Emilie Gautreau passe au crible un fait repéré dans les médias et sur les réseaux sociaux. Ce vendredi, que deviennent les photos et autres données utilisées sur l'application FaceApp ? Le droit européen est-il censé s'appliquer ? Comment obtenir la suppression des photos transmises ? Réponses et conseils pratiques de Nicolas Chagny, président de Internet Society France, ONG qui défend les droits des utilisateurs sur internet et de la CNIL.

Article rédigé par franceinfo - Emilie Gautreau
Radio France
Publié Mis à jour
Temps de lecture : 7min
L'application Faceapp a été lancée en 2017 (NASIR KACHROO / NURPHOTO)

Si vous êtes utilisateur de réseaux sociaux, vous ne pouvez pas être passé à côté. Vous avez nécessairement vu passer ces photos d'amis, de célébrités, ayant l'air d'avoir vingt, trente ou quarante ans de plus et vu passer certaines mises en garde autour de cette application.

De quoi parle t-on?

FaceApp est une application téléchargée sur téléphone et qui permet, soit en vous inscrivant, soit sans vous inscrire, d'envoyer une photo et que celle-ci soit transformée avec des filtres proposés dans l'application (qui permettent de vieillir, rajeunir, modifier le teint ou le sourire d'un visage). Il existe une version gratuite et une version payante.

Lancée en 2017 par une société russe, Wireless Lab, elle est actuellement l'application gratuite la plus téléchargée sur Google Play avec plus de cent millions d'utilisateurs.

FaceApp indique utiliser "l'intelligence artificielle" pour traiter les photos, qu'est-ce que cela signifie?

Même si on ne connaît pas le fonctionnement précis de l'application, ce que veut sans doute dire FaceApp est que l'accumulation de données traitées -de photos donc- permet, par des mécanismes informatiques et des recoupements de ces données, de les utiliser à des fins d'amélioration du système.  

Utiliser cette application c'est accepter de céder totalement ses données : vrai ou faux? 

C’est vrai. Les conditions générales d'utilisation précisent que "vous accordez à FaceApp une licence perpétuelle, irrévocable, non exclusive, libre de droits, mondiale (...) pour utiliser, reproduire, modifier, adapter, publier, traduire, créer des travaux dérivés, distribuer, exploiter publiquement et afficher" les photos et informations qui s'y attachent, dont les noms ou pseudos.

A noter que ce type de conditions générales d'utilisation (CGU) peut se retrouver dans d'autres applications ou réseaux sociaux permettant le même type de fonctionnalités. 

L'application permet-elle de piller l'ensemble des photos présentes dans notre téléphone?

L'éditeur du service a répondu que c'était faux et que seules les photos que vous envoyez pour traitement étaient stockées. 

L'application étant russe, le RGPD, le règlement général sur la protection des données ne s'applique pas: vrai ou faux?
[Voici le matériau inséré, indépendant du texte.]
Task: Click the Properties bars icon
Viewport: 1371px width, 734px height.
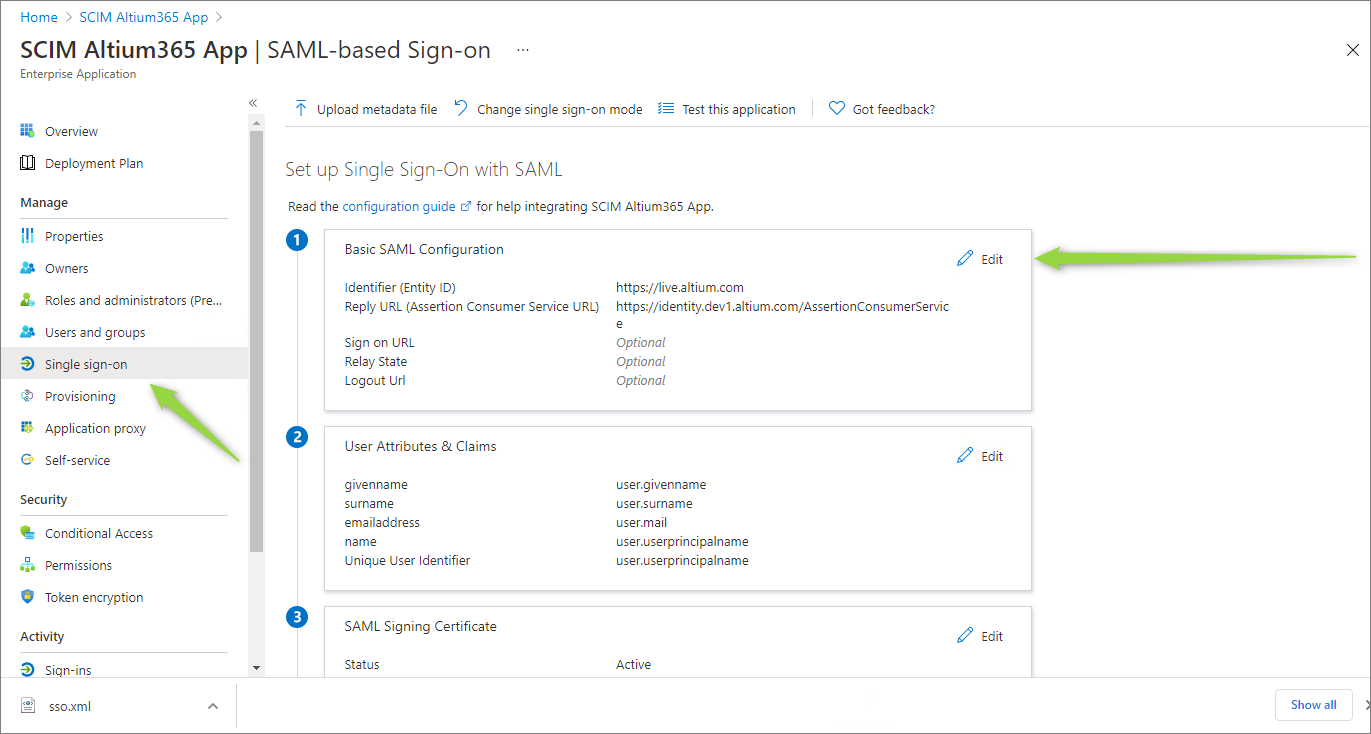Action: pyautogui.click(x=28, y=236)
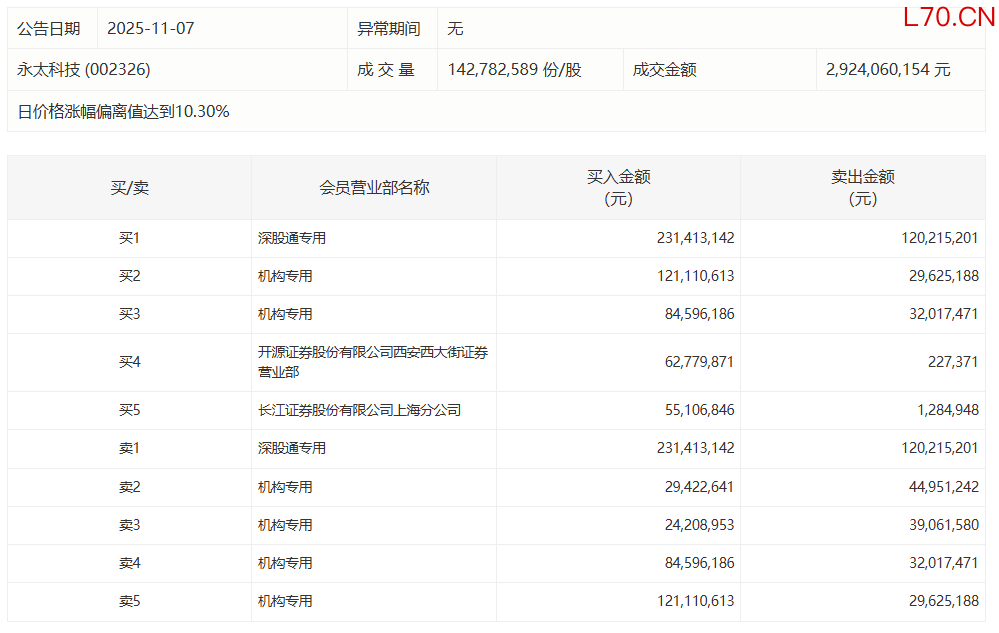
Task: Click the 会员营业部名称 column header
Action: coord(374,188)
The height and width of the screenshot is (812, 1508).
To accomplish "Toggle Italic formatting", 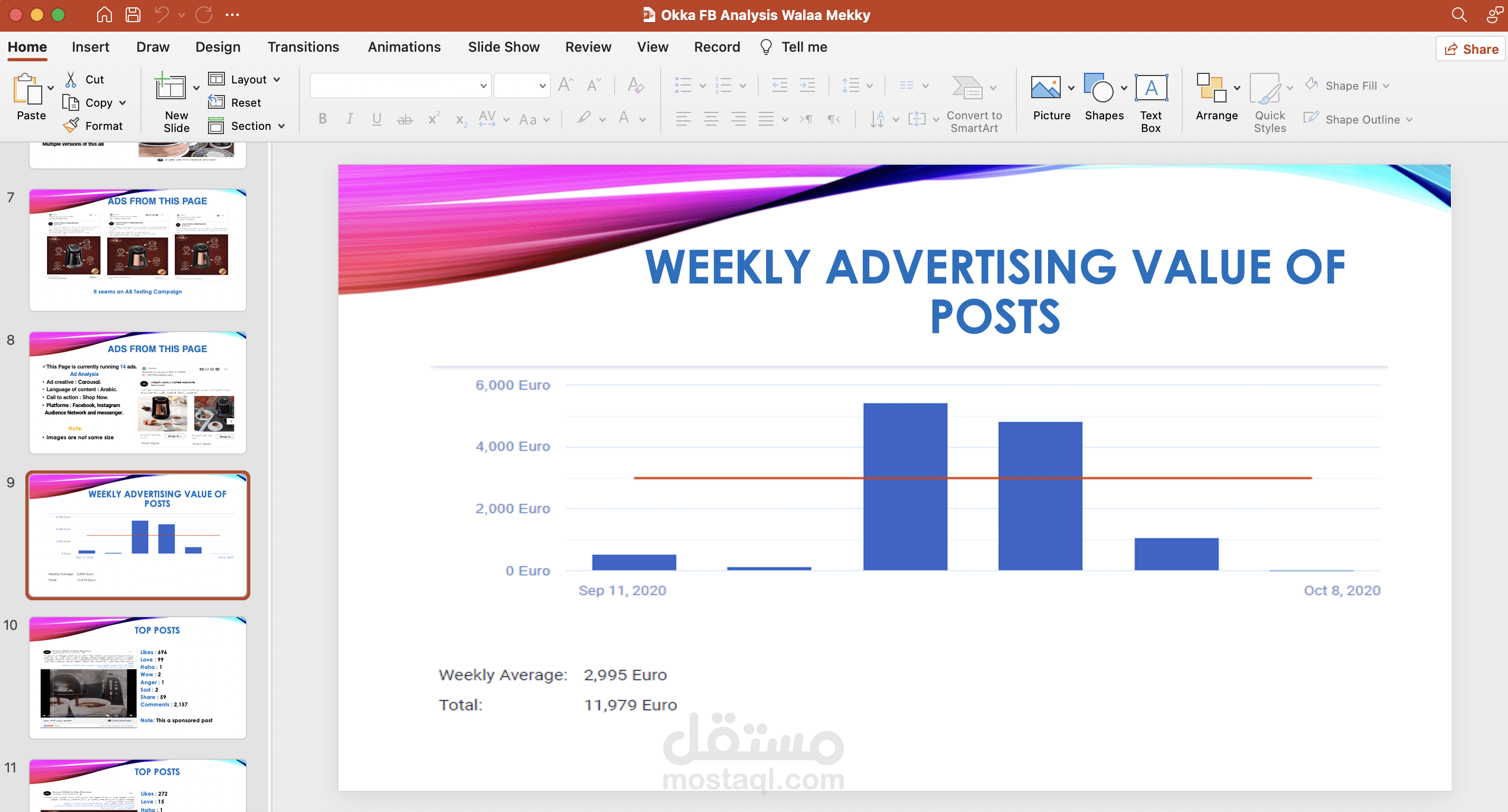I will (x=350, y=119).
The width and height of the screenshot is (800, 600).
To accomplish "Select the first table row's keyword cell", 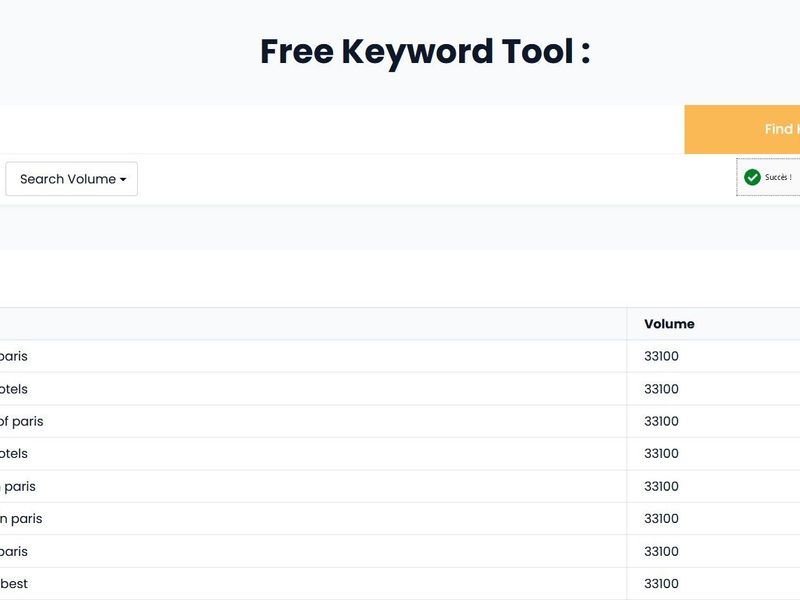I will click(x=14, y=356).
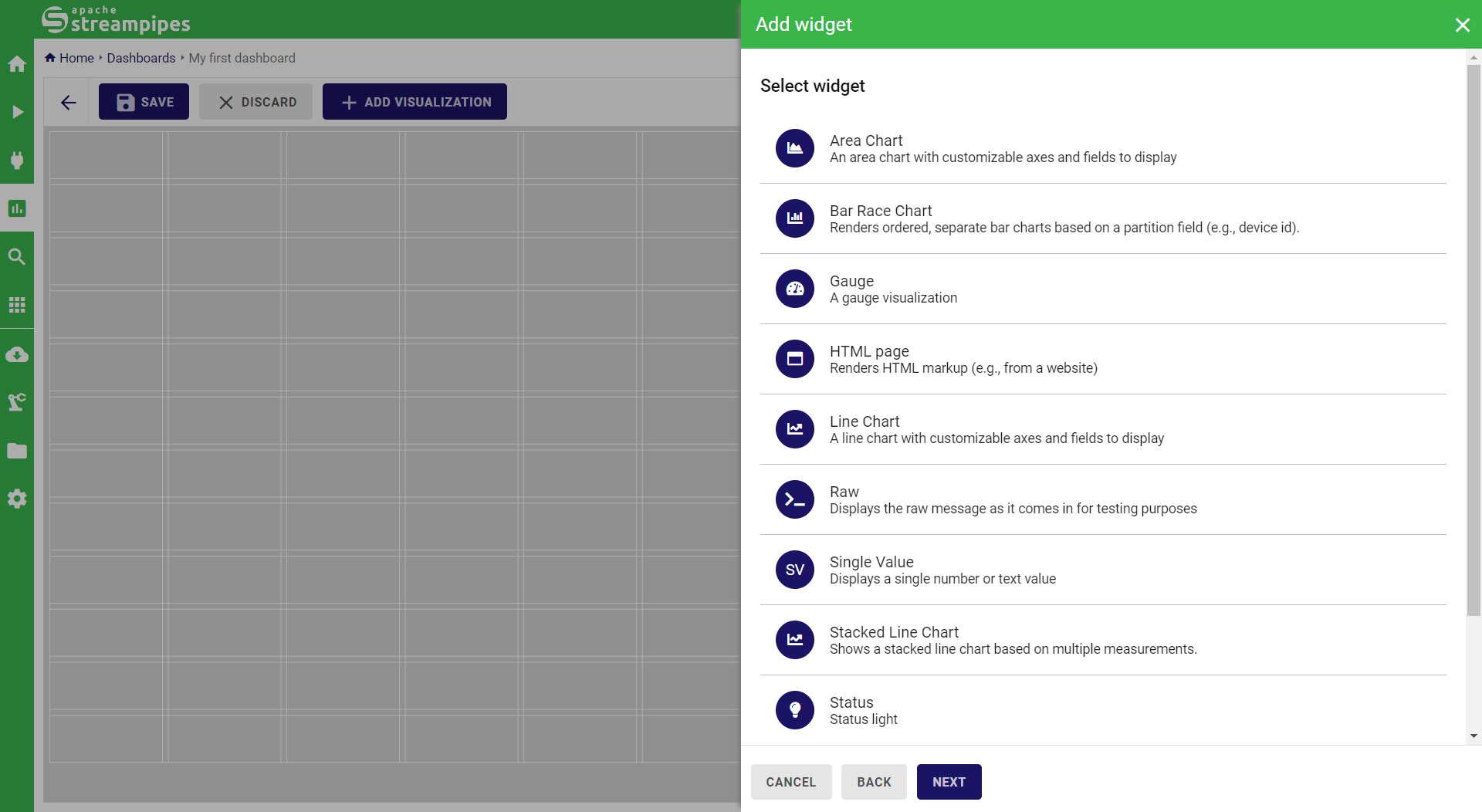
Task: Select the Single Value SV icon
Action: coord(794,570)
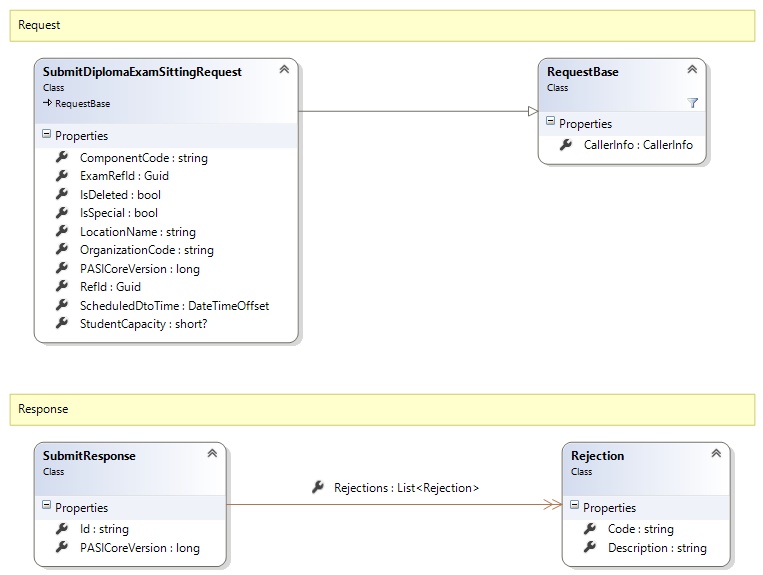Screen dimensions: 763x575
Task: Collapse Properties compartment of SubmitResponse
Action: pos(46,507)
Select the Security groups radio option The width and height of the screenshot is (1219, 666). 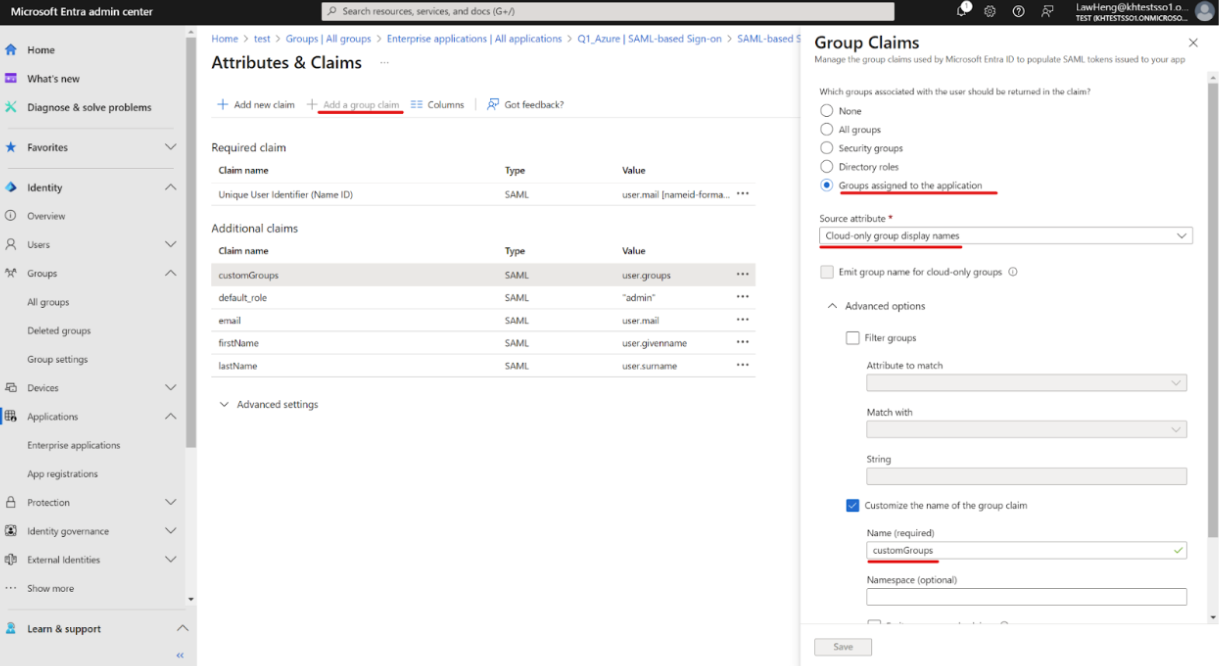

Faux. Le droit européen doit pouvoir s'appliquer. A chaque fois qu'un résident européen est visé par un traitement de données à caractère personnel, y compris par internet, c'est le droit européen qui doit pouvoir s'appliquer, quel que soit le lieu d'implantation de l'entreprise ou du sous traitant qui traite les données. Les groupes étrangers doivent se conformer à ce réglement. Vous êtes censé avoir pu donner un consentement "libre, spécifique, éclairé et univoque" à l'utilisation de données utilisées "dans un but précis", ce qui là n’est pas le cas, surtout si votre photo a été envoyée à votre insu.
 
Vous devez aussi, en théorie, pouvoir obtenir la suppression des données que vous avez transmises.
 
Pour Nicolas Chagny, président d'Internet Society France -ONG qui défend les droits des utilisateurs sur internet- "on a affaire à une société russe dont on sait peu de choses, mais qui a sans doute été dépassée par la viralité de son application".
 

Quels recours ont, dans ce cas précis, les utilisateurs?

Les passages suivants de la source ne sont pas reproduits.